Requirements » Write the next part of the forum thread about using a sliding window to count path sums in a binary tree, picking up after its last reply.

Source document »
Educative

Anther approach could be to use sliding window for path sum

Hi guys,

Instead of calculating pathSum on every node. Another approach could be to use a sliding window for maintaining path sum. I believe time complexity will be improved to O(N log N).

O(N) for traversing the tree.
For the sliding window, all paths will be accessed once. So total paths( (N+1) / 2) * height of balanced Tree (log N) elements will be accessed.
O((N+1) / 2 * log N) => O(N log N)

O(N) + O (N log N) => O (N log N) should be the time complexity.
What are your thoughts?

  private static int findPaths(TreeNode root, int reqSum) {
    List<Integer> currentPath = new ArrayList<>();
    return findPathRecursively(root, currentPath, 0, reqSum, 0);
  }

  private static int findPathRecursively(
      TreeNode node,
      List<Integer> currentPath,
      int prevSum,
      int reqSum,
      int begIndex
  ) {
    if (node == null) {
      return 0;
    }

    currentPath.add(node.getValue());
    int currSum = prevSum + node.getValue();
    int matchedPaths = 0;

    while (currSum >= reqSum) {
      if (currSum == reqSum) {
        matchedPaths++;
      }

      currSum -= currentPath.get(begIndex);
      begIndex++;
    }

    int leftMatchedPaths = findPathRecursively(node.getLeftNode(), currentPath, currSum, reqSum,
        begIndex);
    int rightMatchedPaths = findPathRecursively(node.getRightNode(), currentPath, currSum, reqSum,
        begIndex);

    currentPath.remove(currentPath.size() - 1);
    return leftMatchedPaths + rightMatchedPaths + matchedPaths;
  }

Thanks

This is the solution I thought of as well. However, I think the time complexity is still O(n^2) as in the worst case (tree is a linkedlist - every node except the leaf has a single child) the depth of the tree is N and the root-to-leaf path is therefore N too.

Source material »
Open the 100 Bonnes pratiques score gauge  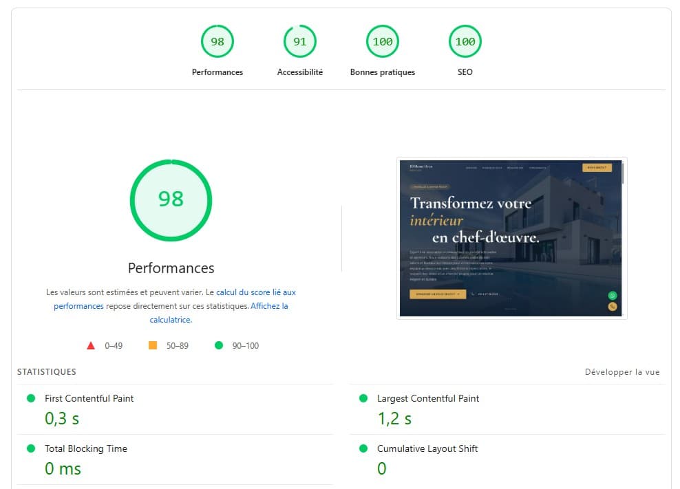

Output of the exercise »
I do think this is a more elegant approach. I implemented it in python:

EDIT: Note that I am no expert though! There may be something wrong in my solution. I do think I need an extra case in the while loop to account for zeros. When you have zeros, multiple paths can be found through the same nodes to reach the sum.

import collections


class TreeNode:
    def __init__(self, val, left=None, right=None):
        self.val = val
        self.left = left
        self.right = right


def count_paths(root, S):
    total_sums = 0
    for path in iter_all_paths_dfs(root):
        end_index = 0
        start_index = 0
        running_sum = 0
        while end_index < len(path):
            running_sum += path[end_index]
            while running_sum > S and start_index < end_index:
                running_sum -= path[start_index]
                start_index += 1

            if running_sum == S:
                total_sums += 1

            end_index += 1

    return total_sums


def iter_all_paths_dfs(node, current_path=collections.deque()):

    if node is None:
        return

    current_path.append(node.val)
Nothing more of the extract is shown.